Text section ▸

──────

New York Colleges Are Fighting Campus Sexual Assault In This New Way

by Gianluca Russo


With a light being shone on the plethora of sexual assault and harassment allegations over the past month, a new program developed out of the University at Albany, SUNY in Albany, New York is being made available at the perfect time.

“We wanted to be able to supplement the training that we were doing with students face to face with some online material,” says Chantelle Cleary, UAlbany’s assistant vice president for equity and compliance and Title IX coordinator, “either to introduce them to the subject before they came to in-person training or, in the alternative, to be available to them in the aftermath of the one on one training.”

Not only is sexual assault and harassment a large issue on college campuses, but it often goes unreported due to students being unaware of resources their particular university provides. According to the National Sexual Violence Resource Center, while one in five women and one in sixteen men are sexually assaulted during their time in college, 90 percent of victims do not report assault.

With much hard work and support, The Sexual and Interpersonal Violence Prevention and Response Course (SPARC) was developed. Now available for download for free by any college or university, the program is the brainchild of Cleary and aims to assure all students are both educated on what falls under the umbrella of sexual and interpersonal violence, as well as how their specific university will assist and respond to such reports.

Cleary expressed the idea to co-worker Mike Bartoletti, director of enterprise application services for the University’s Information Technology Services (ITS), in an unrelated meeting one day, emphasizing how such a large university like UAlbany should have the ability to create a customizable, sexual assault prevention program.

“There are vendors out there that have some fantastic programs, but none of them are really UAlbany specific…and they’re not entirely customizable. I said to him, ‘Shouldn’t we be able to create something like this on our own? And if so, do we have the capacity and ability to deliver it to our students and track which students have or have not taken it?”

The answer was yes and, together with group of administrators from the SUNY community, the CUNY system and some private colleges in the Albany area, SPARC was on its way.

──────

Rows ▸
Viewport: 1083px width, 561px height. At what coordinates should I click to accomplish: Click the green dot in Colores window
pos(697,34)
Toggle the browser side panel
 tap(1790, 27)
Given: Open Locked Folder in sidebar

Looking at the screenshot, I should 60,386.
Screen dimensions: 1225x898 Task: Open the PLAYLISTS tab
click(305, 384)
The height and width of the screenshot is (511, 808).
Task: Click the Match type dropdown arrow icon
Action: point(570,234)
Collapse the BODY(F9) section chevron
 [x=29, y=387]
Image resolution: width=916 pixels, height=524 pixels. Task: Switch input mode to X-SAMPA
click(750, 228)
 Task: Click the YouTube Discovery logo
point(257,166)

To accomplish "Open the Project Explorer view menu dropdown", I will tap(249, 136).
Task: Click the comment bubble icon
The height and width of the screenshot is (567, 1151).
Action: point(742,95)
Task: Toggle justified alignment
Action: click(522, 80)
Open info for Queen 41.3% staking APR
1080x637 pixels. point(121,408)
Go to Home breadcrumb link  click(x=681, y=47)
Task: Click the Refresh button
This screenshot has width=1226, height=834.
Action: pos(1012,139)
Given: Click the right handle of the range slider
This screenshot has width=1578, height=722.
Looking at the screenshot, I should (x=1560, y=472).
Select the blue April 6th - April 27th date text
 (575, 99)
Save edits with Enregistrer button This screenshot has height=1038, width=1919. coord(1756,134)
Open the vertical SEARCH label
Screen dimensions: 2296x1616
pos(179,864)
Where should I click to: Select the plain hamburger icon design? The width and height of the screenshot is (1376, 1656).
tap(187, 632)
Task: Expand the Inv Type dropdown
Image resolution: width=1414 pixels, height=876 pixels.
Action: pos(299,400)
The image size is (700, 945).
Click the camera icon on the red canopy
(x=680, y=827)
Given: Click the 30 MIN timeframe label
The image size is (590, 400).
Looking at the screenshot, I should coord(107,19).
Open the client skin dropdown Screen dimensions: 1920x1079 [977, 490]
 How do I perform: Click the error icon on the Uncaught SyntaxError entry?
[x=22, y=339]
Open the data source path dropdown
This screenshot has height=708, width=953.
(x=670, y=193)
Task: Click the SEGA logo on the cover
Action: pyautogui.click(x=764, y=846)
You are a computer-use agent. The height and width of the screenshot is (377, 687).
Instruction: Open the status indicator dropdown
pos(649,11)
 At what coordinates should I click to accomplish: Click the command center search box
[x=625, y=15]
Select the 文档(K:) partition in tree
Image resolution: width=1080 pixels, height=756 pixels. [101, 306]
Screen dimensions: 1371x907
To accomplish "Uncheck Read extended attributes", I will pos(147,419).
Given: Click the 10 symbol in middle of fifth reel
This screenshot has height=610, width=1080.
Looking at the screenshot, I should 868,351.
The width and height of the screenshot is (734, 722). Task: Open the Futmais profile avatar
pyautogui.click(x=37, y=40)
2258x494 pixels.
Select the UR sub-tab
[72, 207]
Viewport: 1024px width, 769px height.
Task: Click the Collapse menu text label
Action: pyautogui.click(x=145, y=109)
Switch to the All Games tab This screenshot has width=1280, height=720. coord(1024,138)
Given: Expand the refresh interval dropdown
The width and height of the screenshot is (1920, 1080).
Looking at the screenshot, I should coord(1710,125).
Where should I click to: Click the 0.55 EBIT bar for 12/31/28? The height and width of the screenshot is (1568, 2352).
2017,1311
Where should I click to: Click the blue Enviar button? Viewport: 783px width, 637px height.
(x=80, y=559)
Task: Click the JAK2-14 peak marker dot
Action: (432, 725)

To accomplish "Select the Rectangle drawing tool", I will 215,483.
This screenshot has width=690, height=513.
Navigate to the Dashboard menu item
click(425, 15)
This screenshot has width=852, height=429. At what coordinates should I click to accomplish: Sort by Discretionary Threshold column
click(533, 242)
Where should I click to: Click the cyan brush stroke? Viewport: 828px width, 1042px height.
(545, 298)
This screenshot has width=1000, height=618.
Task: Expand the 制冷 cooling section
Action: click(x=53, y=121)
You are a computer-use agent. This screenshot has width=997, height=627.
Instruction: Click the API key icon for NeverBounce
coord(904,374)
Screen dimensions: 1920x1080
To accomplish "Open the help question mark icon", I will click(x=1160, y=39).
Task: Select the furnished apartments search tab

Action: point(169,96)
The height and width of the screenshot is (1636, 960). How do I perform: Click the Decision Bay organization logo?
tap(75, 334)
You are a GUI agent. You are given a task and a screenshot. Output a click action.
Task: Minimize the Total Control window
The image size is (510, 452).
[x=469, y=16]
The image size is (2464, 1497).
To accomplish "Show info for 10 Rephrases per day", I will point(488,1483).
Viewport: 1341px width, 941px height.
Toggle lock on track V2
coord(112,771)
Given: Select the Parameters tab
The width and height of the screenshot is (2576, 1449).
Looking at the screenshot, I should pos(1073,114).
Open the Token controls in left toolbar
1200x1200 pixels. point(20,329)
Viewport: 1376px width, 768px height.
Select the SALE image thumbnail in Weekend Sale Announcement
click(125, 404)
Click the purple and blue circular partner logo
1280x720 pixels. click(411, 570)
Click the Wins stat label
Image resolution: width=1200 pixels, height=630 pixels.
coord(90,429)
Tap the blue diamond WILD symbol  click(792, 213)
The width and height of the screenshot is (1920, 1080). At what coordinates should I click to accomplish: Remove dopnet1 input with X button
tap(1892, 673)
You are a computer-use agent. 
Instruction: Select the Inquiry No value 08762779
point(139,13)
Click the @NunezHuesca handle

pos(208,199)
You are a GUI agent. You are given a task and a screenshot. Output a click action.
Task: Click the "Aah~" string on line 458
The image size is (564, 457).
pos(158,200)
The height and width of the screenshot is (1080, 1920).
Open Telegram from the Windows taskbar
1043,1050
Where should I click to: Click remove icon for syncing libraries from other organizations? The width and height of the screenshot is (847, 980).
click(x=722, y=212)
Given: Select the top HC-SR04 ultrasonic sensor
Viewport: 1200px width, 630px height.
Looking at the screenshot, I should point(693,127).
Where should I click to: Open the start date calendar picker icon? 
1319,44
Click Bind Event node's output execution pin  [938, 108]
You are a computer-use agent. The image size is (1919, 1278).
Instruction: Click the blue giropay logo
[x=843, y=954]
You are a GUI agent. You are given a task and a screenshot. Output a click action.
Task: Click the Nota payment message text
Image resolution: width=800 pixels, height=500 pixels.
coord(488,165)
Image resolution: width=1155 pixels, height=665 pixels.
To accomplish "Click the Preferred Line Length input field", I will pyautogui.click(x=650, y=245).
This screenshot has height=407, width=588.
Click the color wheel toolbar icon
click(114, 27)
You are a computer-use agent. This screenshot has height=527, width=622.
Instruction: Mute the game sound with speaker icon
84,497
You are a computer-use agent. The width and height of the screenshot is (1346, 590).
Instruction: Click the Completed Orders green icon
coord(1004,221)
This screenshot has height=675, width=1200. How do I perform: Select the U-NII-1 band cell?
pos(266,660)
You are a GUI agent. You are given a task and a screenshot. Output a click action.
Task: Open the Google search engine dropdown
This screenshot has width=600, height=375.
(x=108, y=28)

──────

Instruction A ▸
Using the campus sexual assault article, answer these:
(i) According to the National Sexual Violence Resource Center, what percentage of victims do not report assault?
(ii) What position does Mike Bartoletti hold?
(iii) What does it cost a college or university to download SPARC?
Instruction B ▸ From the campus sexual assault article, write out the passage starting with "With much hard" and going on through "to such reports.".
Answer from the campus sexual assault article alone.

Full solution A ▸
(i) 90 percent
(ii) Director of enterprise application services for the University's Information Technology Services (ITS)
(iii) Nothing; it is free.

Full solution B ▸
With much hard work and support, The Sexual and Interpersonal Violence Prevention and Response Course (SPARC) was developed. Now available for download for free by any college or university, the program is the brainchild of Cleary and aims to assure all students are both educated on what falls under the umbrella of sexual and interpersonal violence, as well as how their specific university will assist and respond to such reports.